AIM OF THE TASK. Transcribe the data that follows precisely, omitting nothing.

※ ※ ※

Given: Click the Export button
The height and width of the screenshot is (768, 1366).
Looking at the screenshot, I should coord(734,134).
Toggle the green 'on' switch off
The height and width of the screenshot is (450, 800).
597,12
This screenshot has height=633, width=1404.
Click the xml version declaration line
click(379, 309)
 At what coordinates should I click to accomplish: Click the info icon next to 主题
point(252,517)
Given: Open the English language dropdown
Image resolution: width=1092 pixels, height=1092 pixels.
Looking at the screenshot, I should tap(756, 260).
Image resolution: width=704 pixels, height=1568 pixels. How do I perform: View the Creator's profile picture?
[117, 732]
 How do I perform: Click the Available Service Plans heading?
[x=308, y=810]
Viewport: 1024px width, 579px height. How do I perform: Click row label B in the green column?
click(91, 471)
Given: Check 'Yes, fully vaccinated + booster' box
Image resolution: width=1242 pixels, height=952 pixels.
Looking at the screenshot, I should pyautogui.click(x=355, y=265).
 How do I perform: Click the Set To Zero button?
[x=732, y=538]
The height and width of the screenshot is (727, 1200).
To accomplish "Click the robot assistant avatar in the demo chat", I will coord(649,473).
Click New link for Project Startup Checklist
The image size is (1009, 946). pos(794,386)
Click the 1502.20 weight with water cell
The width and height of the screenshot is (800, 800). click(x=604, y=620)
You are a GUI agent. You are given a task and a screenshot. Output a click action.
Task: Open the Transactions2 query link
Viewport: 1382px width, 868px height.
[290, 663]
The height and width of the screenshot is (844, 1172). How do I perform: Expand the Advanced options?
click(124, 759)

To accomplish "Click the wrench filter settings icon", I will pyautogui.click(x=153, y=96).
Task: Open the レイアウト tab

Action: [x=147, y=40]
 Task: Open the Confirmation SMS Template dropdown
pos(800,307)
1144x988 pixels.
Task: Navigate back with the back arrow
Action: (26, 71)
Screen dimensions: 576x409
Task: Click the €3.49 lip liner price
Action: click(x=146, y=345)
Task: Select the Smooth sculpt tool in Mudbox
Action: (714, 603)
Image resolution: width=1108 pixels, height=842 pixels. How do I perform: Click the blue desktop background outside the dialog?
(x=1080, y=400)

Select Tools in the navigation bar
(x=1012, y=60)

※ ※ ※

YOUR SOLUTION.
Given: Click the Export button
The height and width of the screenshot is (768, 1366).
Looking at the screenshot, I should coord(734,134).
Toggle the green 'on' switch off
The height and width of the screenshot is (450, 800).
597,12
This screenshot has height=633, width=1404.
Click the xml version declaration line
click(379, 309)
 At what coordinates should I click to accomplish: Click the info icon next to 主题
point(252,517)
Given: Open the English language dropdown
Image resolution: width=1092 pixels, height=1092 pixels.
Looking at the screenshot, I should tap(756, 260).
Image resolution: width=704 pixels, height=1568 pixels. How do I perform: View the Creator's profile picture?
[117, 732]
 How do I perform: Click the Available Service Plans heading?
[x=308, y=810]
Viewport: 1024px width, 579px height. How do I perform: Click row label B in the green column?
click(91, 471)
Given: Check 'Yes, fully vaccinated + booster' box
Image resolution: width=1242 pixels, height=952 pixels.
Looking at the screenshot, I should pyautogui.click(x=355, y=265).
 How do I perform: Click the Set To Zero button?
[x=732, y=538]
The height and width of the screenshot is (727, 1200).
To accomplish "Click the robot assistant avatar in the demo chat", I will coord(649,473).
Click New link for Project Startup Checklist
The image size is (1009, 946). pos(794,386)
Click the 1502.20 weight with water cell
The width and height of the screenshot is (800, 800). click(x=604, y=620)
You are a GUI agent. You are given a task and a screenshot. Output a click action.
Task: Open the Transactions2 query link
Viewport: 1382px width, 868px height.
[290, 663]
The height and width of the screenshot is (844, 1172). How do I perform: Expand the Advanced options?
click(124, 759)

To accomplish "Click the wrench filter settings icon", I will pyautogui.click(x=153, y=96).
Task: Open the レイアウト tab

Action: [x=147, y=40]
 Task: Open the Confirmation SMS Template dropdown
pos(800,307)
1144x988 pixels.
Task: Navigate back with the back arrow
Action: (26, 71)
Screen dimensions: 576x409
Task: Click the €3.49 lip liner price
Action: click(x=146, y=345)
Task: Select the Smooth sculpt tool in Mudbox
Action: (714, 603)
Image resolution: width=1108 pixels, height=842 pixels. How do I perform: Click the blue desktop background outside the dialog?
(x=1080, y=400)

Select Tools in the navigation bar
(x=1012, y=60)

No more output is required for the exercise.